QUELLO CHE NON SIAMO (POETI DEL SUD)
Non siamo un gruppo di giovani poeti rampanti all’assalto del mondo. Non abbiamo risposte da darvi ma c’interroghiamo di contino sul loro senso. Veniamo dal Sud, ma non siamo così radicati: siamo emigrati o disperanti del futuro.
«La luce del futuro non cessa un solo istante di ferirci» scriveva Pasolini. Il quale, qui al Sud, ci ha riscritto il suo Vangelo. Noi abbiamo ancora quelle facce? Quelle cadenze dei suoi personaggi? Di certo abbiamo visto gli stessi posti che in quarant’anni sono cambiati poco e sempre male. Ma non crediamo – non tutti – in quel messaggio.
Non abbiamo niente da difendere, fuorché noi stessi. Questo è il nostro progetto.
E pur riconoscendo la grandezza di Bodini, Scotellaro o Pierro, il nostro Sud è superato – o in effetti attraversato su di un ponte, ma non verso un ipotetico Nord vincitore mediatico (come può facilmente supporsi), quanto piuttosto verso un altro mondo di sconfitti, di sopravvissuti, di fratelli.

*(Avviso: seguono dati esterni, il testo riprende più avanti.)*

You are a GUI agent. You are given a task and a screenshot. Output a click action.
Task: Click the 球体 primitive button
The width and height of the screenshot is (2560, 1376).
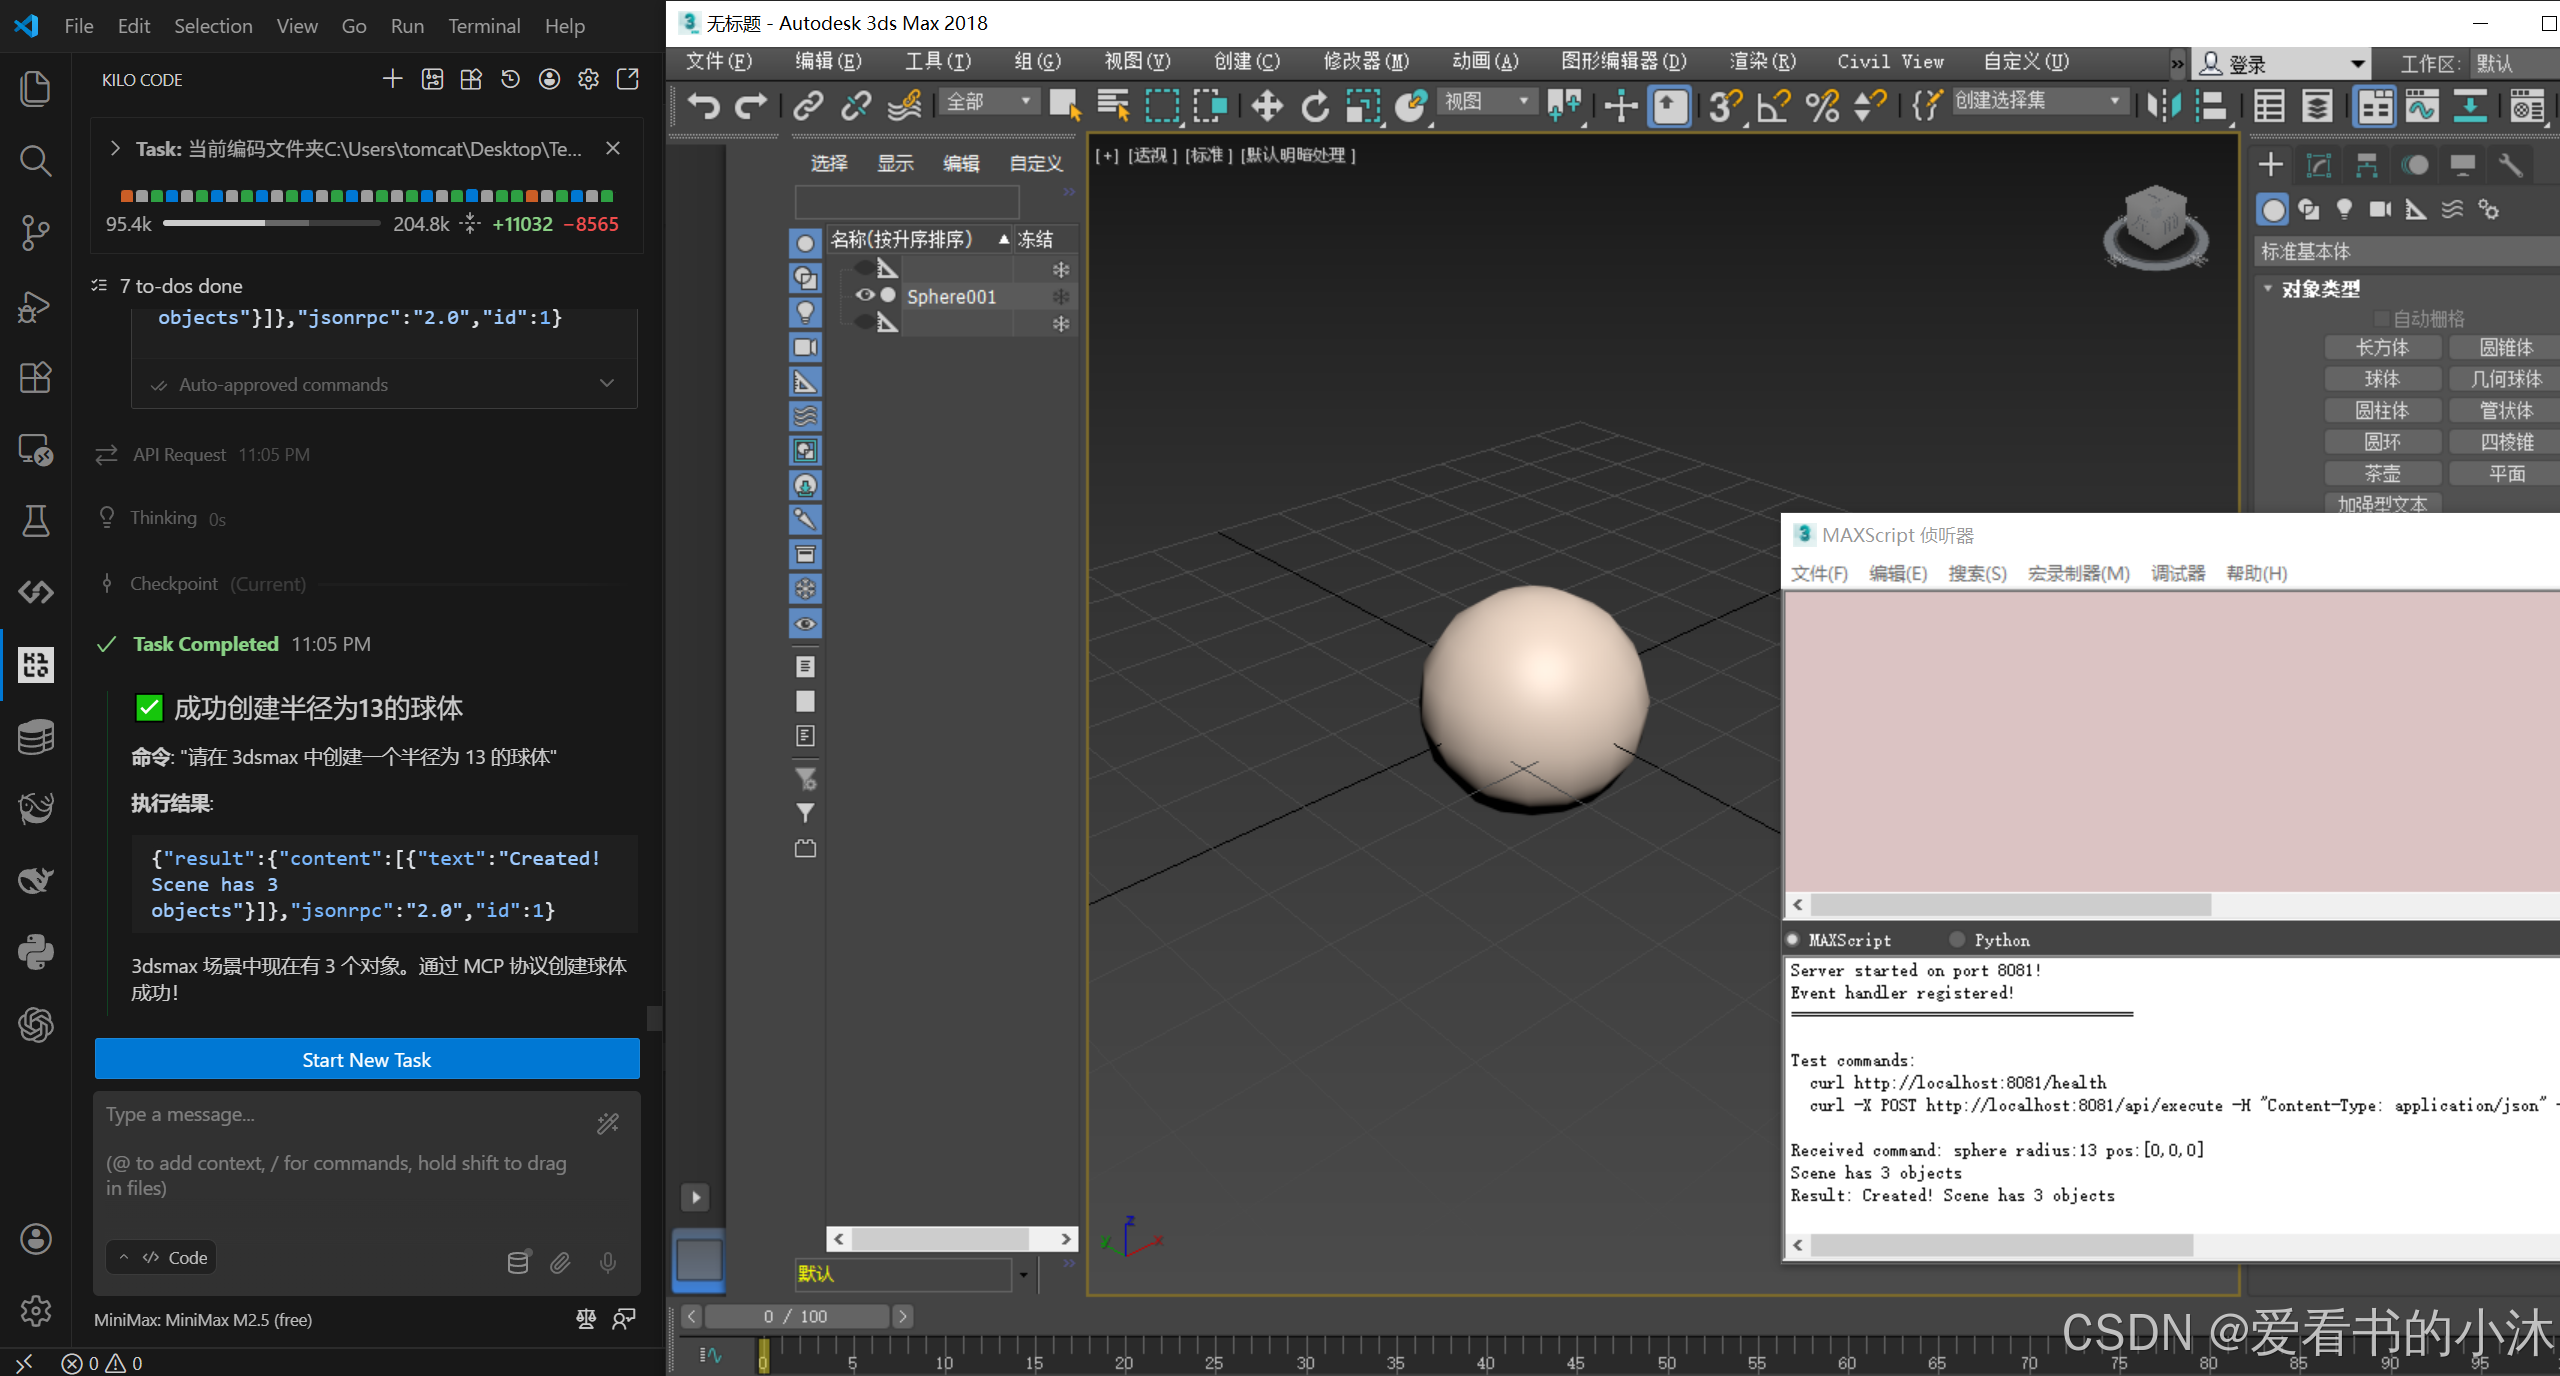[x=2381, y=379]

Di uomini, ché poi è l’unica cosa che conta.
In fondo, ci chiediamo, che significa credere nel Sud? Il sud non è, forse, per definizione, sempre un altrove? Difendiamo la nostra vocazione, allora, a perderci.
È vero, ci piacciono i paesini, la vitamara, e quella cosa detta paesanità (o paesologia come l’ha ribattezzata Arminio), ma questo non ci contraddistingue in meglio o in peggio. Più di mezza Europa è provinciale. Usiamo una lingua comune, nazionale. Ma ci piacciono anche lo spagnolo, il russo, l’inglese, l’arabo, il francese, il tedesco, il turco e il giapponese… Ci piace il dialetto – qualcuno anche lo scrive – ne riconosciamo la ricchezza e il valore, ma molti di noi ricorderanno quando, da bambini, i nostri genitori si sforzavano di parlarci in italiano per scongiurarci dalla sua maledizione, d’essere definiti dei cafoni.
Lo so, c’è un inghippo intellettuale, sociale, in quello come nell’odierno atteggiamento di riscoperta a tutti i costi. Ma noi non rinneghiamo niente, non siamo contro nessuno per partito preso. Né rimpiangiamo un passato contadino che non abbiamo avuto. Perciò non schierateci, non attribuiteci definizioni. Noi scriviamo come ci pare.
I tempi stanno cambiando, diceva una famosa canzone. A essere sinceri cambiano di continuo, senza freno. E la luce del futuro talvolta diviene terrorizzante ad affrontarla da soli. Per questo facciamo gruppo, cerchiamo contatti. Per non sentirci troppo soli fra noi e noi.
«E come restiamo?» ci chiese l’altra sera Lino Angiuli, dopo un pomeriggio passato insieme a chiacchierare, a mangiare e respirare fichi d’India.
«Restiamo amici» rispose Mimmo, per tutti.